Nov 07, 2004 13:53
GRR i had like a whole paragraph written up and it was wonderful and then BAM somehow it gets deleted. so i guess i'm starting over...
It is approaching 2:00 and I'm just wondering where the day has gone. Of course I slept until 1:00...There are so many things on my to-do list that I can never seem to get done. I have so many things to study for. History poses no threat whatsoever; I've been taking notes and going to classes and review sessions. Sociology, on the other hand, is another story. I haven't really been going to class. I know, I know. BAD. I could pretty much teach that class to myself. The only thing is, the professor's ideas sometimes clash with the book's. So I have to know two different things about one thing. If you're not confused, you should be. LOL.

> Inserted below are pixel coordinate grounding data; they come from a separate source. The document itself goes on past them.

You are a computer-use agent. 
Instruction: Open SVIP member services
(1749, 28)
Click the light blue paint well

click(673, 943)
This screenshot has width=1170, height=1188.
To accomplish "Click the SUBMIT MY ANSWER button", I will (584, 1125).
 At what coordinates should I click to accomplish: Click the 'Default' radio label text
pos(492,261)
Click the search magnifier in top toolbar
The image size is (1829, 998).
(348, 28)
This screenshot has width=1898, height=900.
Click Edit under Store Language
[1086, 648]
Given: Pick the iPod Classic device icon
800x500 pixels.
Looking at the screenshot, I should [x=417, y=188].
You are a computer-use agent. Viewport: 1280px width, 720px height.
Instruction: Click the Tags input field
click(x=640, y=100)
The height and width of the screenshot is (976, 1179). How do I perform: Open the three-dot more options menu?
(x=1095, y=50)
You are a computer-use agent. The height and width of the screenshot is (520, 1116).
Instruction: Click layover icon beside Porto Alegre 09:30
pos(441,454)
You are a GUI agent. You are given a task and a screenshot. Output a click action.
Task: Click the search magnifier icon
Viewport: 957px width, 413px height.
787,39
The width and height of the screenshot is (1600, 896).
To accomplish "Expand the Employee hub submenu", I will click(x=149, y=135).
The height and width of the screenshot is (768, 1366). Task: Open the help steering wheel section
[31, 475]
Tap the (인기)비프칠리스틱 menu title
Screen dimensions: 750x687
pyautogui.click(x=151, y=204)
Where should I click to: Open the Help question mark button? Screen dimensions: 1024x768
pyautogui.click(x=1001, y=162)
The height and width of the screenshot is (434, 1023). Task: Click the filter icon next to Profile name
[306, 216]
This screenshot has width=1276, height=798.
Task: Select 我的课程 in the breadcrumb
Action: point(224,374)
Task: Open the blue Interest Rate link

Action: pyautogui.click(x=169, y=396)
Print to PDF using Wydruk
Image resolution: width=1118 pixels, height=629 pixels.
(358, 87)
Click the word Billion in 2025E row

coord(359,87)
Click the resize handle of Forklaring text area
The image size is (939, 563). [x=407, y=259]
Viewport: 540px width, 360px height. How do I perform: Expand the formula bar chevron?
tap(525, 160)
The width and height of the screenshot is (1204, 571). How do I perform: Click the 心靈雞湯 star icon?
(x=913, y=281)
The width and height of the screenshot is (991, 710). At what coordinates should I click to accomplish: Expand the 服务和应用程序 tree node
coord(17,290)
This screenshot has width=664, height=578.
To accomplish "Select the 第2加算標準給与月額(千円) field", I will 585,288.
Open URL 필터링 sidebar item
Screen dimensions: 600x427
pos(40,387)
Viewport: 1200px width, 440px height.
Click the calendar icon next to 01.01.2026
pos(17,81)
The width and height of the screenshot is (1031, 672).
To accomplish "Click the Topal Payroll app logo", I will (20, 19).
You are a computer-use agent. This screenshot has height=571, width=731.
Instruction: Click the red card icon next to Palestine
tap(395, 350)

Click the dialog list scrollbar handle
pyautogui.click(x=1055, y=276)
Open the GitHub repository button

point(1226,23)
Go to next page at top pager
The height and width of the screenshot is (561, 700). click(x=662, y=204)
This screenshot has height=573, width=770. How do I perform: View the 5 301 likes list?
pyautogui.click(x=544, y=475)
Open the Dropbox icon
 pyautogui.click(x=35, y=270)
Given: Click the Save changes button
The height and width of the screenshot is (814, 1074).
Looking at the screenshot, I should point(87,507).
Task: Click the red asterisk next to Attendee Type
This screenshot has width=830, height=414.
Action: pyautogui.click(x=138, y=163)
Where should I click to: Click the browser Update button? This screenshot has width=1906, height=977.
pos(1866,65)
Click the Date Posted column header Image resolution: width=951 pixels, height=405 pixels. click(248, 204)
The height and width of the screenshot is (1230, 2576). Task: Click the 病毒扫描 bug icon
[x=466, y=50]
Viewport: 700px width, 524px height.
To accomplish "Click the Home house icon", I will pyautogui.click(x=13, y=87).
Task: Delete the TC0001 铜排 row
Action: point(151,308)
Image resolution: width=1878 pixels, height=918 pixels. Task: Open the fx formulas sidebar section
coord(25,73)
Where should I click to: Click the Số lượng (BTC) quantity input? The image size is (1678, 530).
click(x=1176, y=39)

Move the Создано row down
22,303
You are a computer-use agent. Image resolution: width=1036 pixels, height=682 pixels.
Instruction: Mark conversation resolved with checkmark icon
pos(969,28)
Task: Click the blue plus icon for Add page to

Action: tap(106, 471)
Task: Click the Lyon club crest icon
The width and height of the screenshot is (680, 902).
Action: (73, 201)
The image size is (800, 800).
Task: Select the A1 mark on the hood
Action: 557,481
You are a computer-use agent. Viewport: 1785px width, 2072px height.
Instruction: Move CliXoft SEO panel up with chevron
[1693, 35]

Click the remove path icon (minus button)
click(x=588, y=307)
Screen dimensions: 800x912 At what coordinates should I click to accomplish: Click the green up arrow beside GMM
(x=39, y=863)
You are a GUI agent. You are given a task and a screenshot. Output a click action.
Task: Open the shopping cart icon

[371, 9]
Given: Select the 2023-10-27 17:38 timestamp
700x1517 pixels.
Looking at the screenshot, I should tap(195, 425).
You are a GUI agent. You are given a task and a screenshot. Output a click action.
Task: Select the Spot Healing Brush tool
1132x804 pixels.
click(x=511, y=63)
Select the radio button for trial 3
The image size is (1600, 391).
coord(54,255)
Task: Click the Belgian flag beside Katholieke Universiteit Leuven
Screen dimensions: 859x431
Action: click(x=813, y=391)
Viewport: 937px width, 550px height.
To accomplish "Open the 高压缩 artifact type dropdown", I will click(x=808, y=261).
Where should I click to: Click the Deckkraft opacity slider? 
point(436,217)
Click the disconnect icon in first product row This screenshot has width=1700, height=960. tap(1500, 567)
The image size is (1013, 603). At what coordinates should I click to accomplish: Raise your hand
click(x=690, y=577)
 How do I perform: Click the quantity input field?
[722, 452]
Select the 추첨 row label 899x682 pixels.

Nate came up to see me yesterday which made me SO HAPPY!!! He brought roses.. which is makes him automatically the most incredible, amazing, wonderful forever and forever boyfriend. He also brought some chocolate cake, which I know he was wanting to eat, so of course I shared!! It is my favorite dessert, besides cherry pie MMM. And last but not least, he downloaded The Notebook off the internet and burned it on to a cd for us to watch. That is our movie because I swear Nate and I are just like Ali and Noah. *sigh* We met Sarah and Matt at IHOP for dinner and then well, we somehow ended up in the ER but I'm not getting into specifics. Everything is A-OK though...but not your typical ER visit.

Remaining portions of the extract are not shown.